Ha mostrato una nuotata più continua rispetto al passato, come ha dimostrato nei 100 stile. Non dimentichiamo che il suo record italiano di 53”18 risale al 2016, le possibilità di migliorarlo ci sono tutte. Probabilmente la gara che le darà nuove possibilità di ribalta internazionale saranno sempre i 200, ma anche nel suo caso la distanza più corta è sintomo di miglioramento generale. Del resto rimarranno sempre la gara che l’hanno rivelata, come me molti di voi si ricorderanno come se fosse ieri il 54”40 degli Assoluti di Livorno nel marzo 2004.

Da allora sono passati ben 15 anni, per lei vissuti sempre ai massimi livelli. Alti e bassi, ma affrontati sempre con professionalità e senso del dovere ponendosi come obiettivo principale l’allenamento svolto al massimo e oltre.

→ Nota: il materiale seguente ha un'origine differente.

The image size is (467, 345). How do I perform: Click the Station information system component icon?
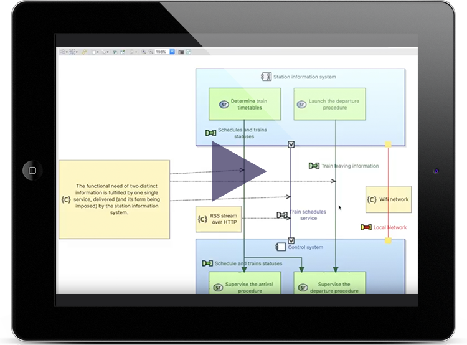tap(265, 77)
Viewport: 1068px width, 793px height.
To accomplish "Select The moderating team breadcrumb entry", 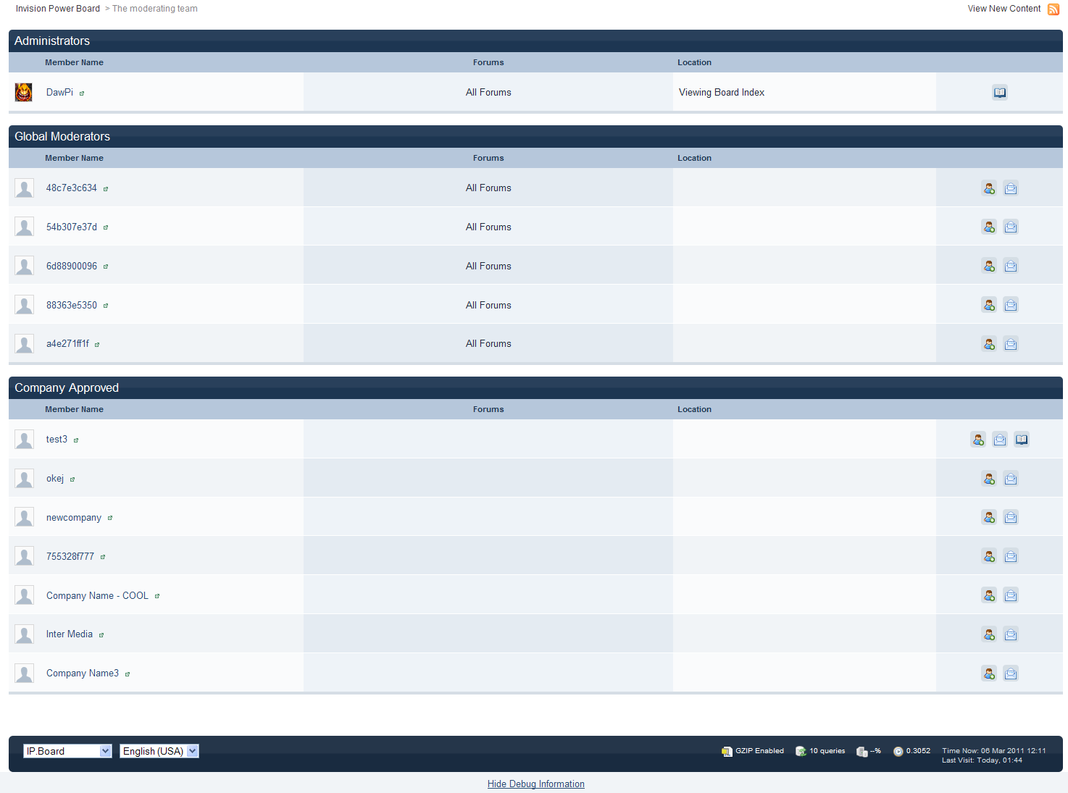I will [154, 8].
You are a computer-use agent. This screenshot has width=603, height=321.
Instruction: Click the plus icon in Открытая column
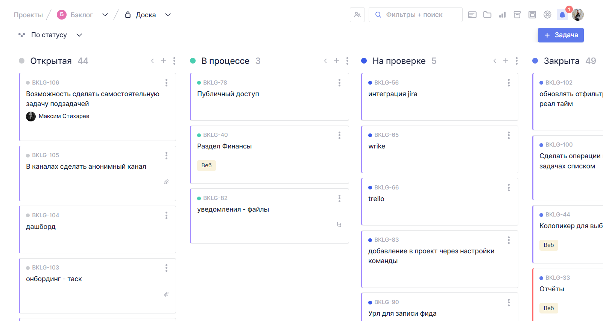click(163, 61)
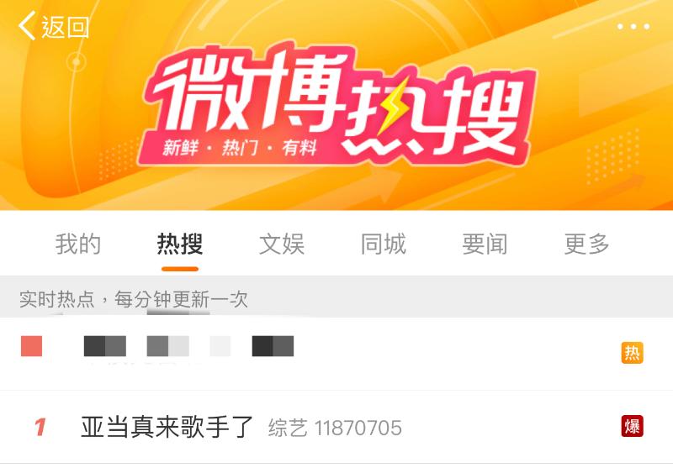This screenshot has height=473, width=673.
Task: Open the topic 亚当真来歌手了
Action: [167, 427]
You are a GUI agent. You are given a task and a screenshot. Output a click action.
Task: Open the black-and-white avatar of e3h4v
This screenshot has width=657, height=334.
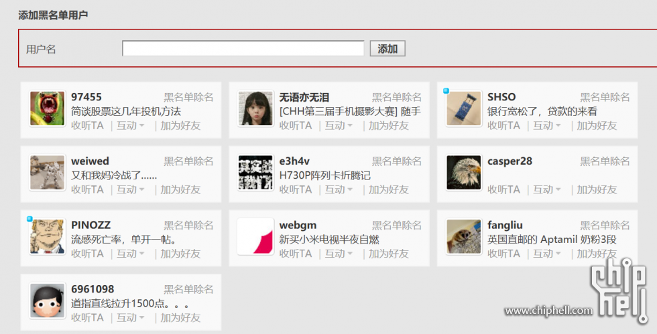(x=255, y=173)
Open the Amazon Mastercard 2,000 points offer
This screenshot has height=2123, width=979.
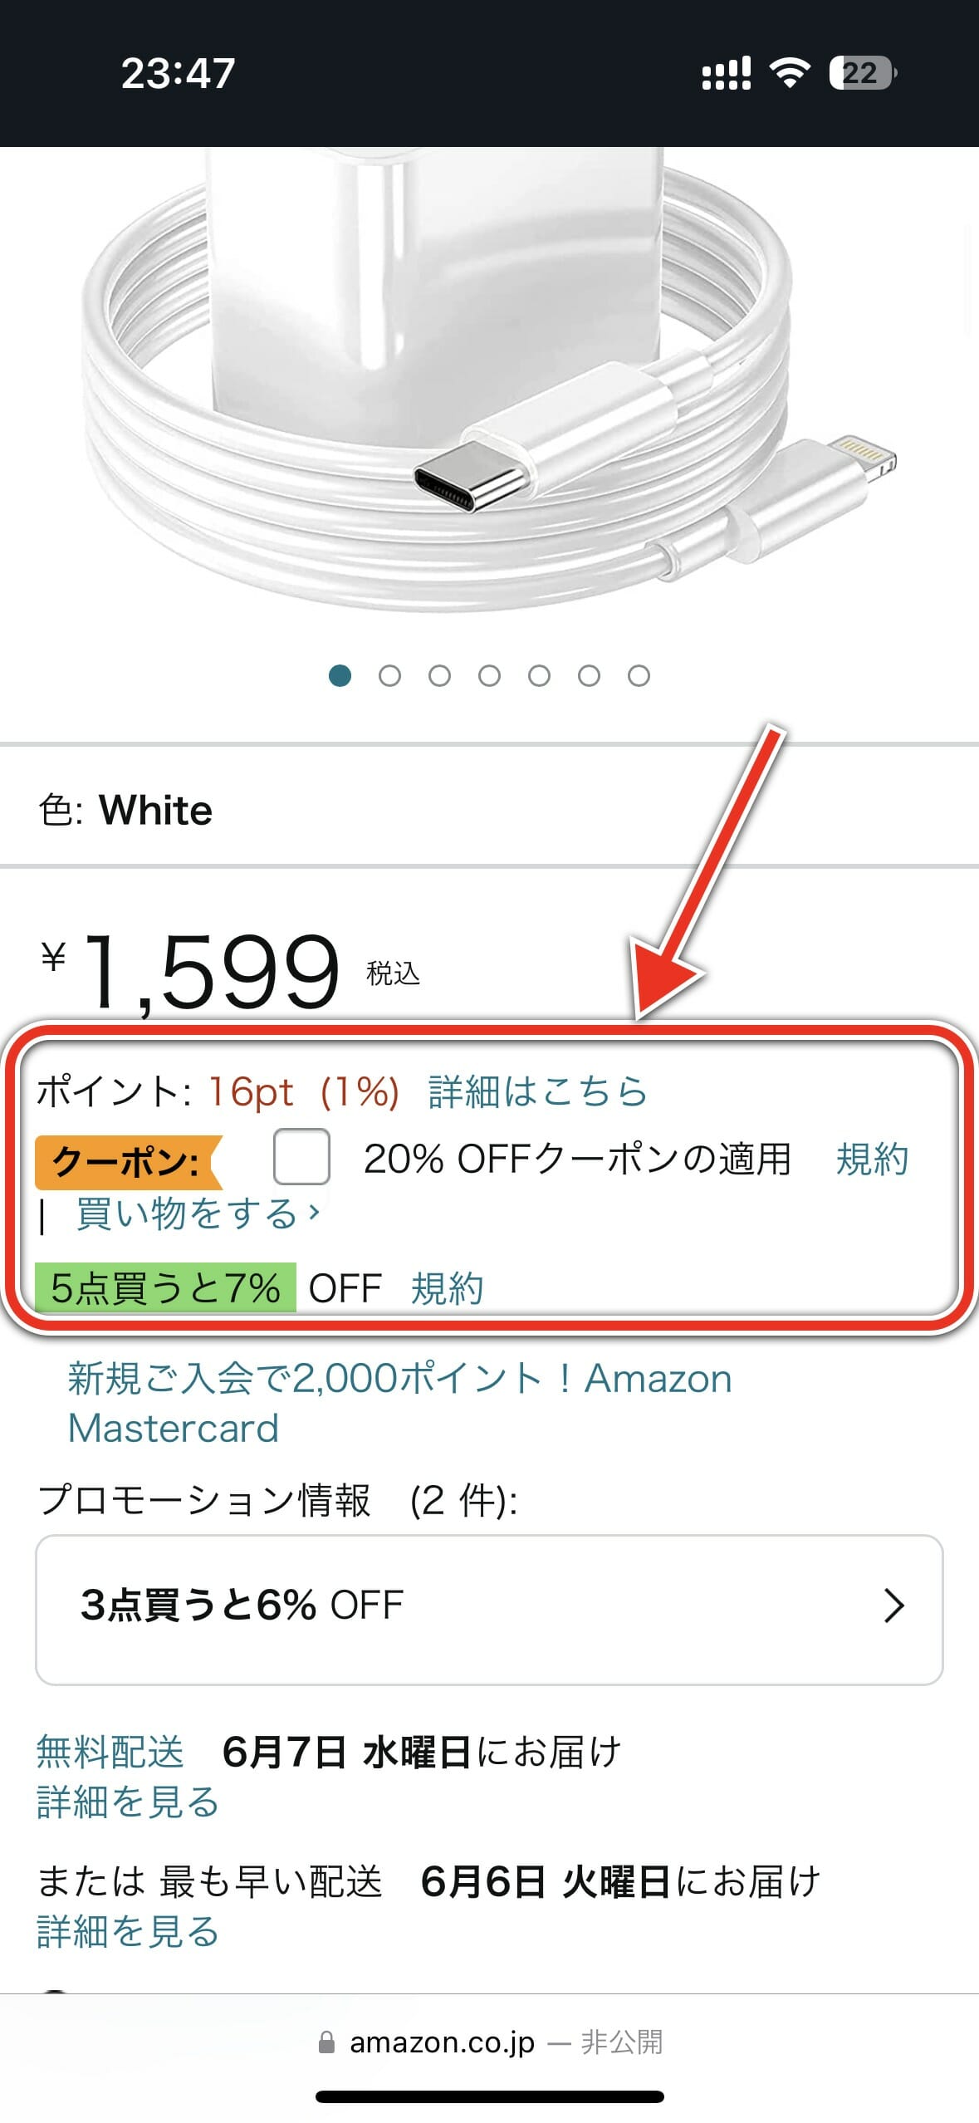tap(399, 1404)
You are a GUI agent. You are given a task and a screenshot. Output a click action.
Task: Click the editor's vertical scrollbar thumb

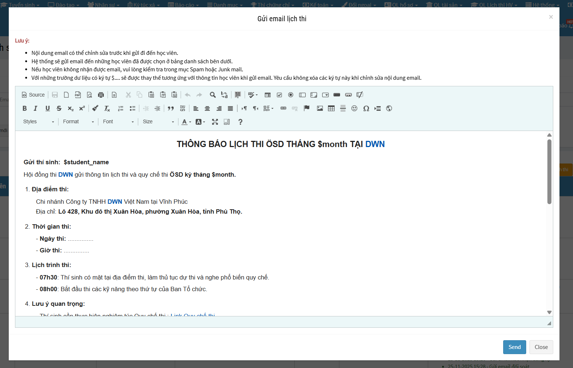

I veri campioni vivono di questo, non danno peso a risultati intermedi che sono solo dei finti traguardi. Questo dovrebbe essere l’approccio corretto per i giovani, al centro dei loro pensieri ci deve essere l’allenamento, il gusto per la fatica, la sfida quotidiana con se stessi prima di tutto. Solo così si può pensare di intraprendere un certo percorso, che porti al livello mondiale appena descritto o che si fermi a livelli intermedi.

L’importante è che alla fine della strada l’atleta abbia cancellato dal suo vocabolario la parola rimpianto, allora avrà espresso tutto il suo potenziale, qualunque esso sia.